What you are asked to do:
Set the records down again. Match every line exactly.

━━ Record extracts ━━

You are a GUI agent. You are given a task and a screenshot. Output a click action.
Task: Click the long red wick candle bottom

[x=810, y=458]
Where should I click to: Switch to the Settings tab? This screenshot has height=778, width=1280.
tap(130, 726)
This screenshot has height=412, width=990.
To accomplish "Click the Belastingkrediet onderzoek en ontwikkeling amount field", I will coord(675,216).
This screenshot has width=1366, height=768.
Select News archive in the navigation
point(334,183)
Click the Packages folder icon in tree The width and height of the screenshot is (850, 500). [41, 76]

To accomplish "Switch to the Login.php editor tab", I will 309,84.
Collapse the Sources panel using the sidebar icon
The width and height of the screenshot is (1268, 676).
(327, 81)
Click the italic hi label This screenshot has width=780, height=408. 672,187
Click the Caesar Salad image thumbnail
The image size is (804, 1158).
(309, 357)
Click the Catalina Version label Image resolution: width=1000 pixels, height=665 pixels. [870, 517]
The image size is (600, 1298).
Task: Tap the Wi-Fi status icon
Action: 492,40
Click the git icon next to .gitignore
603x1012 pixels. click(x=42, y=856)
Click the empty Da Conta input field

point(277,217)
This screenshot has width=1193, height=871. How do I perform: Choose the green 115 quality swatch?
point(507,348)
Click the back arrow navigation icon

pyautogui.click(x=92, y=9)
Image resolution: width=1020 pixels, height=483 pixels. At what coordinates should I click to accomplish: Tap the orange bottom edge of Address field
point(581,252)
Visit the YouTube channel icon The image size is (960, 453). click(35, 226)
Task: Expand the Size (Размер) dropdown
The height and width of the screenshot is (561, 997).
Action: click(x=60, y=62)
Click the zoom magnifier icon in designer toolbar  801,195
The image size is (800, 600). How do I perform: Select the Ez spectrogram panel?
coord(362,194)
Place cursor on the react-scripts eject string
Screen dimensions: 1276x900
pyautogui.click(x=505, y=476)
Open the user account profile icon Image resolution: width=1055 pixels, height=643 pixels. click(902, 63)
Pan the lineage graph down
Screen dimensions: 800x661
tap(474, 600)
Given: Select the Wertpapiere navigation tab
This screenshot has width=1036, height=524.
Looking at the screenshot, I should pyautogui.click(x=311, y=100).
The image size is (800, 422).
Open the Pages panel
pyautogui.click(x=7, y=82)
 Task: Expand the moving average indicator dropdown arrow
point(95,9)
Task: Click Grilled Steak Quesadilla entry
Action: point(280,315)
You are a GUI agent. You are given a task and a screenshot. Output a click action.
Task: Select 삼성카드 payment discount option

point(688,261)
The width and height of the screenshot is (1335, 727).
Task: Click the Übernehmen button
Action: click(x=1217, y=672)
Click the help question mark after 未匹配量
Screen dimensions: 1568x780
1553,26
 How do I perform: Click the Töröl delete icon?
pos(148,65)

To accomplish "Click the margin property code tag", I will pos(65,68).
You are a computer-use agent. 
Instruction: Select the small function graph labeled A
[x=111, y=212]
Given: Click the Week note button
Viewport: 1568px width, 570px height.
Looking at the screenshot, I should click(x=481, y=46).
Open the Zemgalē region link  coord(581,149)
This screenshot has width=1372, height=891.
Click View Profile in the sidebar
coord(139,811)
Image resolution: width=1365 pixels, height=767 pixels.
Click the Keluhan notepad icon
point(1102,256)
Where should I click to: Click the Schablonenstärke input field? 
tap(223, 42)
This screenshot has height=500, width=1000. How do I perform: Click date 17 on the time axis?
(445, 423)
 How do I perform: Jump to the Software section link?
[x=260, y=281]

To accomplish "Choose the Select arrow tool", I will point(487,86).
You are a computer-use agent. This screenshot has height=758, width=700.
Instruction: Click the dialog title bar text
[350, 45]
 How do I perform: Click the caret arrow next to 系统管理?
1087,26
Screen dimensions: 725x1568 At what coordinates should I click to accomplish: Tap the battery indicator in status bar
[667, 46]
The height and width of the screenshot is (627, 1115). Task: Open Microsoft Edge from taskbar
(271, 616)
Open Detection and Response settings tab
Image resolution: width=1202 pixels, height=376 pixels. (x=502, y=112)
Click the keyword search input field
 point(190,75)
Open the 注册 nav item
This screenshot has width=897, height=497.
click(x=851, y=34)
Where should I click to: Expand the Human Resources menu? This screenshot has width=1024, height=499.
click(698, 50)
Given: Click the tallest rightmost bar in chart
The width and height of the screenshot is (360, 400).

━━━

Finished task:
You are a GUI agent. You are given a task and a screenshot. Output a click action.
Task: Click the long red wick candle bottom

[x=810, y=458]
Where should I click to: Switch to the Settings tab? This screenshot has height=778, width=1280.
tap(130, 726)
This screenshot has height=412, width=990.
To accomplish "Click the Belastingkrediet onderzoek en ontwikkeling amount field", I will coord(675,216).
This screenshot has width=1366, height=768.
Select News archive in the navigation
point(334,183)
Click the Packages folder icon in tree The width and height of the screenshot is (850, 500). [41, 76]

To accomplish "Switch to the Login.php editor tab", I will 309,84.
Collapse the Sources panel using the sidebar icon
The width and height of the screenshot is (1268, 676).
(327, 81)
Click the italic hi label This screenshot has width=780, height=408. 672,187
Click the Caesar Salad image thumbnail
The image size is (804, 1158).
(309, 357)
Click the Catalina Version label Image resolution: width=1000 pixels, height=665 pixels. [870, 517]
The image size is (600, 1298).
Task: Tap the Wi-Fi status icon
Action: 492,40
Click the git icon next to .gitignore
603x1012 pixels. click(x=42, y=856)
Click the empty Da Conta input field

point(277,217)
This screenshot has width=1193, height=871. How do I perform: Choose the green 115 quality swatch?
point(507,348)
Click the back arrow navigation icon

pyautogui.click(x=92, y=9)
Image resolution: width=1020 pixels, height=483 pixels. At what coordinates should I click to accomplish: Tap the orange bottom edge of Address field
point(581,252)
Visit the YouTube channel icon The image size is (960, 453). click(35, 226)
Task: Expand the Size (Размер) dropdown
The height and width of the screenshot is (561, 997).
Action: click(x=60, y=62)
Click the zoom magnifier icon in designer toolbar  801,195
The image size is (800, 600). How do I perform: Select the Ez spectrogram panel?
coord(362,194)
Place cursor on the react-scripts eject string
Screen dimensions: 1276x900
pyautogui.click(x=505, y=476)
Open the user account profile icon Image resolution: width=1055 pixels, height=643 pixels. click(902, 63)
Pan the lineage graph down
Screen dimensions: 800x661
tap(474, 600)
Given: Select the Wertpapiere navigation tab
This screenshot has width=1036, height=524.
Looking at the screenshot, I should pyautogui.click(x=311, y=100).
The image size is (800, 422).
Open the Pages panel
pyautogui.click(x=7, y=82)
 Task: Expand the moving average indicator dropdown arrow
point(95,9)
Task: Click Grilled Steak Quesadilla entry
Action: point(280,315)
You are a GUI agent. You are given a task and a screenshot. Output a click action.
Task: Select 삼성카드 payment discount option

point(688,261)
The width and height of the screenshot is (1335, 727).
Task: Click the Übernehmen button
Action: click(x=1217, y=672)
Click the help question mark after 未匹配量
Screen dimensions: 1568x780
1553,26
 How do I perform: Click the Töröl delete icon?
pos(148,65)

To accomplish "Click the margin property code tag", I will pos(65,68).
You are a computer-use agent. 
Instruction: Select the small function graph labeled A
[x=111, y=212]
Given: Click the Week note button
Viewport: 1568px width, 570px height.
Looking at the screenshot, I should click(x=481, y=46).
Open the Zemgalē region link  coord(581,149)
This screenshot has width=1372, height=891.
Click View Profile in the sidebar
coord(139,811)
Image resolution: width=1365 pixels, height=767 pixels.
Click the Keluhan notepad icon
point(1102,256)
Where should I click to: Click the Schablonenstärke input field? 
tap(223, 42)
This screenshot has height=500, width=1000. How do I perform: Click date 17 on the time axis?
(445, 423)
 How do I perform: Jump to the Software section link?
[x=260, y=281]

To accomplish "Choose the Select arrow tool", I will point(487,86).
You are a computer-use agent. This screenshot has height=758, width=700.
Instruction: Click the dialog title bar text
[350, 45]
 How do I perform: Click the caret arrow next to 系统管理?
1087,26
Screen dimensions: 725x1568 At what coordinates should I click to accomplish: Tap the battery indicator in status bar
[667, 46]
The height and width of the screenshot is (627, 1115). Task: Open Microsoft Edge from taskbar
(271, 616)
Open Detection and Response settings tab
Image resolution: width=1202 pixels, height=376 pixels. (x=502, y=112)
Click the keyword search input field
 point(190,75)
Open the 注册 nav item
This screenshot has width=897, height=497.
click(x=851, y=34)
Where should I click to: Expand the Human Resources menu? This screenshot has width=1024, height=499.
click(698, 50)
Given: Click the tallest rightmost bar in chart
The width and height of the screenshot is (360, 400).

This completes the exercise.